Pick up the mailing-list email below about the Sugar 8.4 launch and write its continuation from the point where it stops.

DOCUMENT SEGMENT -

* * * * *

[IAEP] Topics & deliverables from Marketing IRC meeting 03-03-2009: Sugar 8.4 launch date set
Sean DALY
sdaly.be at gmail.com
Sun Mar 8 07:48:38 EDT 2009
David, I'm going to assume you meant to cc the list, I apologize if
that's not the case.
I agree with both of your points. As I've said earlier my associations
with "sugar" and "children" are not positive. In fact, I believe it
will be easier to build an association between "Sugar Labs" and
"children". And, teacher buuy-in - and that includes teachers on a
digital learning curve - is essential.
Sean
On Sat, Mar 7, 2009 at 9:25 PM, David Ally <david_ally at yahoo.com> wrote:
> Well.... all point noted, but remember the so called global poor kids don't
> even have access to chocolate, they're poor and hardly have access to things
> like that, those things (chocolate and co) are for up-town babies.
>
> But, since the point here is to separate sugar from the XO platform, and
> make it more platform agnostic, why not just emphasize that and leave every
> other issues alone.
> Now, i have not really tried sugar on stick up till now, but i have tried
> sugar Livecd on Ubuntu linux, and it loaded fine and i think it is cool with
> the various new learning and teaching paradigms it tries to encourage,
> they're quite encouraging. However, the emphasis is always on the learners,
> and in most cases we implied the pupils, but we've forgotten that if
> developing countries are among the target, then there's a miscalculation as
> to who the real laerner is, i think it is the so called teachers, and that
> is why we are proposing and pushing a capacity building effort in Africa
> that focuses on both the implied learners, and teacher learners. Don't
> forget, most of these teachers are not digital generation kids.

* * * * *

DATA BLOCK -

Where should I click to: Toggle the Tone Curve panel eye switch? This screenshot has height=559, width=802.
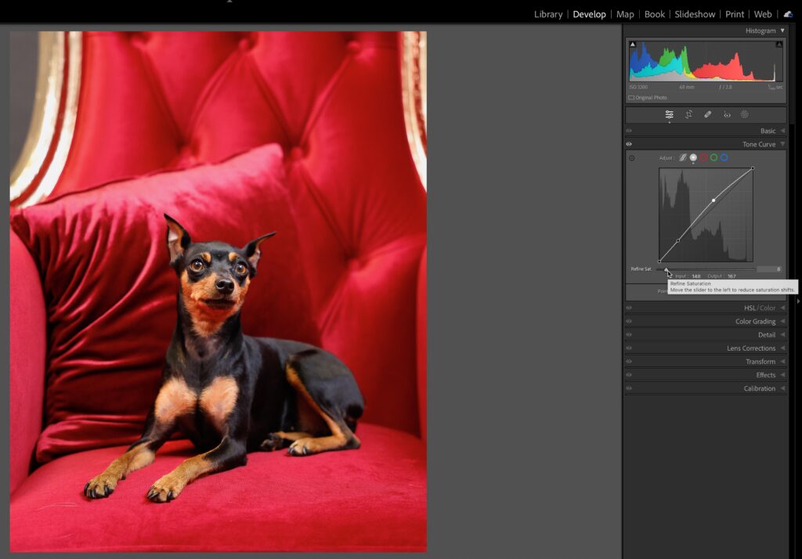click(629, 144)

* * * * *

ANSWER TO THIS TASK -
>
> We're glad for what all the open source community are doing and should
> invite active players at the launch of our projects soon. All efforts to get
> digital lifestyle into education is well appreciated.
>
> David
> ________________________________
> From: Sean DALY <sdaly.be at gmail.com>
> To: iaep at lists.sugarlabs.org; Sugar Labs Marketing
> <marketing at lists.sugarlabs.org>; josh williams <josh at tucson-labs.com>; Jonas
> Smedegaard <dr at jones.dk>
> Sent: Saturday, March 7, 2009 8:48:39 PM
> Subject: Re: [IAEP] Topics & deliverables from Marketing IRC meeting
> 03-03-2009: Sugar 8.4 launch date set!
>
> Josh - reaching hundreds of thousands of teachers and parents is
> different from talking with half a dozen distributions (and OEMs too),
> and of course we need to do both - and we are. That said, I am
> convinced the more Sugar succeeds,the more distributions will be
> encouraged to include and promote it. They are aware of a key
> differentiator, that Sugar is free software and lives best on
> GNU/Linux.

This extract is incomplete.